Seria negligente não referir que jogos como The Last Of Us são, por natureza, muito mais “cinema” que Super Mario e Mortal Kombat eram quando surgiram. Para adaptar TLOU – e sem querer retirar crédito aos que trabalham na série, atenção –, basta seguir o que a narrativa do jogo já nos dá. Ou seja, há a possibilidade de ser mais fácil atualmente de alcançar uma adaptação satisfatória do que há 20 anos. Mas depois lembro-me do que jogos como Alone In The Dark, Silent Hill, Resident Evil, Uncharted, Tomb Raider já ofereciam quando surgiram e o que acontece nos seus respetivos filmes e este argumento perde força. Acaba por ser uma espada com dois gumes, mas um dos gumes está claramente mais frouxo que o outro.

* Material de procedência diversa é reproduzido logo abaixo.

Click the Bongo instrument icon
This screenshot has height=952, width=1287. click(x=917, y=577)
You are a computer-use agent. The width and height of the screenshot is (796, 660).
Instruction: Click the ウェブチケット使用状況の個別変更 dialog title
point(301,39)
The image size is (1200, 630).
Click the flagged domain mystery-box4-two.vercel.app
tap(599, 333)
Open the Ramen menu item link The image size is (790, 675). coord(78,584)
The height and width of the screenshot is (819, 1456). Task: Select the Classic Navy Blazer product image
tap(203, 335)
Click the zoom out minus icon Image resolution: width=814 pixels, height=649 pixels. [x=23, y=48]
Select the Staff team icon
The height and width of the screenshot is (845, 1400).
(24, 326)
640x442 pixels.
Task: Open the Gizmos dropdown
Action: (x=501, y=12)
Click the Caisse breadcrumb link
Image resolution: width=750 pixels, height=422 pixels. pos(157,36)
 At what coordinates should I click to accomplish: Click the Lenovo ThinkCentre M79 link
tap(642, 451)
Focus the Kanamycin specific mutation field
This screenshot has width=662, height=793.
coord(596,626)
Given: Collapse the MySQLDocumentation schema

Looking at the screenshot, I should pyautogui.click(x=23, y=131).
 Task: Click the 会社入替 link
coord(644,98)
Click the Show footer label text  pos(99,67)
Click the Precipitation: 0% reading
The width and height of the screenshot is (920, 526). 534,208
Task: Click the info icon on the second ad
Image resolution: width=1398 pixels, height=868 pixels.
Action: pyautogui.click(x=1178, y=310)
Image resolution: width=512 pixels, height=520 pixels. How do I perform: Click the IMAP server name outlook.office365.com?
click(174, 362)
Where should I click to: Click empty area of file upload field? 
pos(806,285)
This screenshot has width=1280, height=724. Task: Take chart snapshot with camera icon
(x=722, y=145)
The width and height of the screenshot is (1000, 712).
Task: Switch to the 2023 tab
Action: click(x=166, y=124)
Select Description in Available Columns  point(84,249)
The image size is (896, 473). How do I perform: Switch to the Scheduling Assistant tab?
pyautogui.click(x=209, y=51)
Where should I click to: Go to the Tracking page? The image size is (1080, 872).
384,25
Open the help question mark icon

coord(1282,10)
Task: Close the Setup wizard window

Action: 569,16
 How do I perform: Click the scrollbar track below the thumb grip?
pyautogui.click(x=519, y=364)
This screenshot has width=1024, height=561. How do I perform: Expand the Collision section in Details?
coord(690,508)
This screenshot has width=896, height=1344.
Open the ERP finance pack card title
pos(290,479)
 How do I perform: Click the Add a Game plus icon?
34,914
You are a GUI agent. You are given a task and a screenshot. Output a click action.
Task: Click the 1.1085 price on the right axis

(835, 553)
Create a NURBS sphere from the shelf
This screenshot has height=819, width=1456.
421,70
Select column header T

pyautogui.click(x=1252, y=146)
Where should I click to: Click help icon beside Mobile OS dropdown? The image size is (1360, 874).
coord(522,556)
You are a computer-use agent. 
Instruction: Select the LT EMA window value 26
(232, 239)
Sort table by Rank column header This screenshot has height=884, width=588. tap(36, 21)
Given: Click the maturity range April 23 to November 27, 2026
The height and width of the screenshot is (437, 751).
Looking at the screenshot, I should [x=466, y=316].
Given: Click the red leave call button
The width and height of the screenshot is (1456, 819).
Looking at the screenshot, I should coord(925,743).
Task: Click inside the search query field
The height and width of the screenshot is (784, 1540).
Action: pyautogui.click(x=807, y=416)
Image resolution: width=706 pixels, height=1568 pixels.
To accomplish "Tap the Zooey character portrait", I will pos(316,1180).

Adivinha-se que estes próximos anos nos tragam muitas adaptações, com conversas sobre Borderlands, Gran Turismo, Ghost of Tsushima e adaptações de adaptações de Tom Clancy. Entretanto, é esperar para ver como TLOU se comporta e de que outras maneiras James Cameron avançará o meio; o próximo passo será, certamente, conseguir gravar no meio das chamas.